Verdict: This PR successfully delivers on its stated goal. The Windows CI runner verified the fix works as intended, and all code quality checks passed. The inability to test directly on Linux is a platform limitation, not a deficiency in the PR.

neubig · 2026-05-09T19:17:53Z

@OpenHands fix the code review comment

openhands-ai · 2026-05-09T19:18:09Z

I'm on it! neubig can track my progress at all-hands.dev

Co-authored-by: openhands <openhands@all-hands.dev>

openhands-ai · 2026-05-09T19:21:38Z

OpenHands encountered an error: Request timeout after 30 seconds to https://xyftbatlgupjregx.prod-runtime.all-hands.dev/api/conversations/6d45534e-99d8-4bf9-a7f6-934567fb7635/ask_agent

See the conversation for more information.

neubig · 2026-05-10T15:00:00Z

@OpenHands the windows CI on this PR seems to be failing, perhaps due to a timeout. Double-check current and previous CI runs for windows-tests, diagnose the problem, and /iterate until CI passes and the PR is ready to merge.

openhands-ai · 2026-05-10T15:00:18Z

I'm on it! neubig can track my progress at all-hands.dev

Co-authored-by: openhands <openhands@all-hands.dev>

neubig · 2026-05-10T16:02:39Z

Update on the Windows CI timeout investigation:

Confirmed the prior Windows run on 20820742 passed, while the current branch timed out repeatedly around tests/tools/browser_use/test_browser_toolset.py before the terminal regression test was reached.
Pushed a small test cleanup fix so the mocked BrowserToolExecutor in the browser toolset tests does not run real cleanup/finalizer logic against mocked attributes.
The latest SHA 0090c244 is now green: 30 checks passed, 1 skipped, 0 pending, 0 failed. In particular, Run tests / windows-tests passed.
PR is mergeable with no unresolved review threads; the remaining GitHub state is REVIEW_REQUIRED.
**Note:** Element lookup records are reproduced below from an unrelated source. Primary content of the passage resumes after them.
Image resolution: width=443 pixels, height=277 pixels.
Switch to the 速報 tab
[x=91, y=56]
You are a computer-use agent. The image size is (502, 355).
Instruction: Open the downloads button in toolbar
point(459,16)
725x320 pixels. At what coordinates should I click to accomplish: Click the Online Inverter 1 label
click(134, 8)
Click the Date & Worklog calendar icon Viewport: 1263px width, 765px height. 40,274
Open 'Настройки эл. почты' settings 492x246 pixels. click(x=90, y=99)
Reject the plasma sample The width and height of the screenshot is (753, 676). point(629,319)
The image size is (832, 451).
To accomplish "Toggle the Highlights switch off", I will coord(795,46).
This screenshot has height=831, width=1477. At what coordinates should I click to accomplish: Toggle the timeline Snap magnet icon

This comment was created by an AI agent (OpenHands) on behalf of the user.

openhands-ai · 2026-05-10T16:03:30Z

OpenHands encountered an error: Request timeout after 30 seconds to https://nbsmvawoiyeenyvd.prod-runtime.all-hands.dev/api/conversations/59d3dd67-977a-496e-97ed-40539bba9013/ask_agent

See the conversation for more information.

all-hands-bot

Taste Rating: 🟢 Good taste - Clean, targeted fix for a real Windows process cleanup bug.

The implementation is solid and well-tested. Flagging for eval verification before merge.

[EVAL-RISK FLAG]

This PR modifies terminal interrupt behavior (how commands are stopped after timeouts), which falls into the eval-risk category per repo guidelines. While the fix is correct and necessary, I recommend running lightweight evals (SWE-bench lite or similar) to verify no regression in agent behavior during command timeouts.

The risk: previously timed-out commands left child processes running, which could affect subsequent operations. With proper cleanup, timing and success rates might change.

[RISK ASSESSMENT]

[Overall PR] ⚠️ Risk Assessment: 🟡 MEDIUM

Changes core terminal interrupt behavior on Windows. Implementation is sound and addresses a real bug (child processes not cleaned up after timeout/interrupt). Risk is medium because: (1) affects command execution flow, (2) could impact benchmark timing, (3) new process termination logic enumerates all system processes (minor performance consideration). Good test coverage reduces risk.

VERDICT:
✅ Worth merging after eval verification

KEY INSIGHT:
Fixes Windows' lack of process group signals by explicitly walking and terminating the descendant process tree - necessary but adds system-wide process enumeration during interrupts.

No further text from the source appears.